Bien entendu, les choses sont très loin, on en a eu un petit aperçu, d'être aussi linéaires que cela, mais cela permet d'y voir un peu plus clair après ces nombreuses considérations...

10.5. Patrimoine discographique

Dans le répertoire soliste baroque et renaissance, c'est de loin le luth qui dispose de la plus vaste littérature, et le théorbe, à cause des propriété qu'on a vues, est moins présent dans les oeuvres qui nous sont parvenues, même si tout était susceptible d'être arrangé et transposé (beaucoup d'oeuvres pour luth proviennent ainsi... de l'orgue !).

Par ailleurs, le luth se capte extrêmement bien grâce à son son légèrement incisif.

Le théorbe, lui, pose des problèmes de captation : il n'est pas très sonore, comme tous les instruments de cette famille, mais ses harmoniques graves, s'il est capté de trop près, saturent quasiment les micros et créent un halo désagréable.
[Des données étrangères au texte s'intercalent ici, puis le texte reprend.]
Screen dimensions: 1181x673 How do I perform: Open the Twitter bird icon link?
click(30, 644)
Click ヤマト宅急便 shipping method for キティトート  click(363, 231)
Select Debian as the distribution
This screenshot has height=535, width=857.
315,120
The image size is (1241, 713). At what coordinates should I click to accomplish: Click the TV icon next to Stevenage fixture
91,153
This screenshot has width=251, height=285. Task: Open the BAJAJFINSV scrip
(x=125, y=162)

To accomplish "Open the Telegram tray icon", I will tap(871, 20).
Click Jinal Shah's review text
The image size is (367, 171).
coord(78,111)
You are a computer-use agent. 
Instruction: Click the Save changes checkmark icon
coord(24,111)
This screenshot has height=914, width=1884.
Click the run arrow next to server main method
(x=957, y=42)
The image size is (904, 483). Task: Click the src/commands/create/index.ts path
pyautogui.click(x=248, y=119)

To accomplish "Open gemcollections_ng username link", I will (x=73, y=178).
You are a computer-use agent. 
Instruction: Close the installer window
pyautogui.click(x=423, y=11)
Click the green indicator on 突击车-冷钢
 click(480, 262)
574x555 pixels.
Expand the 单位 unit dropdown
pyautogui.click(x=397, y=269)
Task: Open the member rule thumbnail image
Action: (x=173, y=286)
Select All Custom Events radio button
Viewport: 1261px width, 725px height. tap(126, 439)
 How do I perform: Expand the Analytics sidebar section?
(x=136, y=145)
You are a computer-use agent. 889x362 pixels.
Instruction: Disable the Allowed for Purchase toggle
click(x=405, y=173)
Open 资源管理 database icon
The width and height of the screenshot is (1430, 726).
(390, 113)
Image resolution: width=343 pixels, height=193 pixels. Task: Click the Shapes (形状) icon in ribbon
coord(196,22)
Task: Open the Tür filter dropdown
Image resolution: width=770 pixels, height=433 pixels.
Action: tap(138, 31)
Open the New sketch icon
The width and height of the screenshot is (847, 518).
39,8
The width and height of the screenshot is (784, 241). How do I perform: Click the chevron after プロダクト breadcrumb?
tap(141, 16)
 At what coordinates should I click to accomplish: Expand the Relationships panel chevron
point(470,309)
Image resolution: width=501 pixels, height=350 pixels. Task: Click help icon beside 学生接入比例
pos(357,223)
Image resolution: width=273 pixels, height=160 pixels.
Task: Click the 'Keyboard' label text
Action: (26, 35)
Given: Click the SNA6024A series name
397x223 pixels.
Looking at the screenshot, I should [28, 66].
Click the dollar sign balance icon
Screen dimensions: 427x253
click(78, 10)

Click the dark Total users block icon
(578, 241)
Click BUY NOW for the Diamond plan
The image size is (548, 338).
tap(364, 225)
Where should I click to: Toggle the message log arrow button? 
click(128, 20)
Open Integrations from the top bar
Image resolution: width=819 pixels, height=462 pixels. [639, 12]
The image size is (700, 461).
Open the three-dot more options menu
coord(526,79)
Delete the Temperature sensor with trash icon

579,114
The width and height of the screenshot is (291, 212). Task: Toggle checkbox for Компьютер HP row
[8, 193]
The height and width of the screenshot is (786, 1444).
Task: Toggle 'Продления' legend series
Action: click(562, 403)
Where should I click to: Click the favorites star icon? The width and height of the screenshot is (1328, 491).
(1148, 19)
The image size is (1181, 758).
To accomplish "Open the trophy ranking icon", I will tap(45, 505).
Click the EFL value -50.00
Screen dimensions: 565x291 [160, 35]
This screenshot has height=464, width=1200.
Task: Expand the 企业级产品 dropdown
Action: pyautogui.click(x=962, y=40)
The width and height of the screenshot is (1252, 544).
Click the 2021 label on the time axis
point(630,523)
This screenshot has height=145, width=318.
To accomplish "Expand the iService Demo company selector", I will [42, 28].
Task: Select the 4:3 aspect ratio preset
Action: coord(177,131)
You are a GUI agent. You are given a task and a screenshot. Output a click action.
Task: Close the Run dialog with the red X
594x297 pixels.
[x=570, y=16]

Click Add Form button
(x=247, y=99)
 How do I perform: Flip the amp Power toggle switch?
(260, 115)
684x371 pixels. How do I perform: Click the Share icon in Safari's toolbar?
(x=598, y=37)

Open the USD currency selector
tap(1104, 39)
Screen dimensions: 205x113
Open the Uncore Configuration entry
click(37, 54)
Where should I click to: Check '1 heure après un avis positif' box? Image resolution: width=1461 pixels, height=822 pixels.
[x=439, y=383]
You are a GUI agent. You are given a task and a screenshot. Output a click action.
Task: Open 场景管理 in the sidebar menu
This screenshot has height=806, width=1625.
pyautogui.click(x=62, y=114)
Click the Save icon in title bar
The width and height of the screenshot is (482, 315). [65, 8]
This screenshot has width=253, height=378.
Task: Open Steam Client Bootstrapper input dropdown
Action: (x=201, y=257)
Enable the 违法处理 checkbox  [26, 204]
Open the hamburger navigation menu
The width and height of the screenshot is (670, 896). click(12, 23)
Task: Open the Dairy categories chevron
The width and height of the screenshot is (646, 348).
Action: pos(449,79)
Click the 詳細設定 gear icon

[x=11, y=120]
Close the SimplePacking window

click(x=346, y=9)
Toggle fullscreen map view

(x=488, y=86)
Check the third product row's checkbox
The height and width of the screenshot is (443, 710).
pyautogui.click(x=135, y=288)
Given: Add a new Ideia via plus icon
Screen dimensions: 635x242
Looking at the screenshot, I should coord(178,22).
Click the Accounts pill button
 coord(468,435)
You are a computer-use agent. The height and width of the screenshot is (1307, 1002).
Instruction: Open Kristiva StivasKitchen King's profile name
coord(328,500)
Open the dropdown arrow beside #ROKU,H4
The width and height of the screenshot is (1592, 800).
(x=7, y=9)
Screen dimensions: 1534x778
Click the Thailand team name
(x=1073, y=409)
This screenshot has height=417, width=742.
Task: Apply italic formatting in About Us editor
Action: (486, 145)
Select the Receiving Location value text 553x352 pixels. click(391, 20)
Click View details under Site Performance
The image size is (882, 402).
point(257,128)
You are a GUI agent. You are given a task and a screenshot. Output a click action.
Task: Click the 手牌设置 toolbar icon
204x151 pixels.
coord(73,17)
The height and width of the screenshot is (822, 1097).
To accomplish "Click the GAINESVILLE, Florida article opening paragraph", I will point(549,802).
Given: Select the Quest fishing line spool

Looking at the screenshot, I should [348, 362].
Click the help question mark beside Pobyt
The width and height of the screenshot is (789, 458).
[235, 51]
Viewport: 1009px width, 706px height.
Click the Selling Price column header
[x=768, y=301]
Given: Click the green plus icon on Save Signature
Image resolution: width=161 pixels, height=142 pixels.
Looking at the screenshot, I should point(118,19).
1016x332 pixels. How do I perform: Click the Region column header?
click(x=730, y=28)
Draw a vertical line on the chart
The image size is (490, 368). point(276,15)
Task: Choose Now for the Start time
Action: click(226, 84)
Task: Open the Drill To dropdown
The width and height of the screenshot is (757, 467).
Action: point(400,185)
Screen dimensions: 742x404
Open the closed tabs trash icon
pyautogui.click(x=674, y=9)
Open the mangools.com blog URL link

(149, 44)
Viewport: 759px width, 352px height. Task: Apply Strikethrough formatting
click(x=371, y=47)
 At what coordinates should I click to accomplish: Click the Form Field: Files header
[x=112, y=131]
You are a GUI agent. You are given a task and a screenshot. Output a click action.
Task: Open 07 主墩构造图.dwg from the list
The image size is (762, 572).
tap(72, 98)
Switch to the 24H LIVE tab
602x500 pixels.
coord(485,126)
Si peu qu'on y ajoute de façon naturelle ou artificielle un peu de réverbération, le résultat est souvent très inférieur à ce qu'il vaut réellement dans de bonnes conditions.

L'archiluth n'est que très rarement distingué de ces deux représentants sur les disques.

Enfin, on ne peut que regretter très vivement le très petit nombre de disques consacrés à la guitare baroque, mais il est vrai que du fait de son accord rentrant et de ses cinq choeurs, l'instrument dispose d'une toute petite tessiture qui ne permet pas forcément de jouer aisément le grand répertoire avec ses chants et contrechants.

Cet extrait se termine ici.